One Sentence Pitch:
Fan Mail is a multi-layered coming-of-age story about a family of adopted brothers, embedded in a gripping thriller that will keep the reader guessing who is behind the letters and the car bomb, and fearing one or more of the boys may die before the culprit is found.
Short Blurb:
A car bomb, threatening letters, and a heart attack cause the once tight-knit and supportive family of adoptive brothers to turn on each other. Can Detectives Graff, O’Connor and Eiselmann solve who
is behind it before the family is torn apart? Before anyone is seriously injured? Before one or more of the boys die?
Long Blurb:
A barrage of threatening letters, a car bomb, and a heart attack rip apart what was once a close-knit family of adopted brothers. Randy and Bobby, along with fellow band member and best friend,
Danny, receive fan mail that turns menacing.

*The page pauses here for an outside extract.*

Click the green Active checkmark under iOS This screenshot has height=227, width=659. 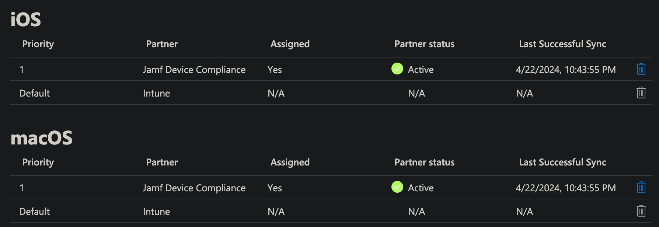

They ignore it, but to their detriment. The sender turns up the heat. Violence upends their world. It rocks the relationship between the boys and ripples
through their family, nearly killing their dad. As these boys turn on each other, adopted brother Brian flashes back to that event in Arizona where he nearly lost his life saving his brothers. The scars on his face and arms healed, but not his heart. Would he once again have to put himself in harm’s way to save them? And if faced with that choice, will he?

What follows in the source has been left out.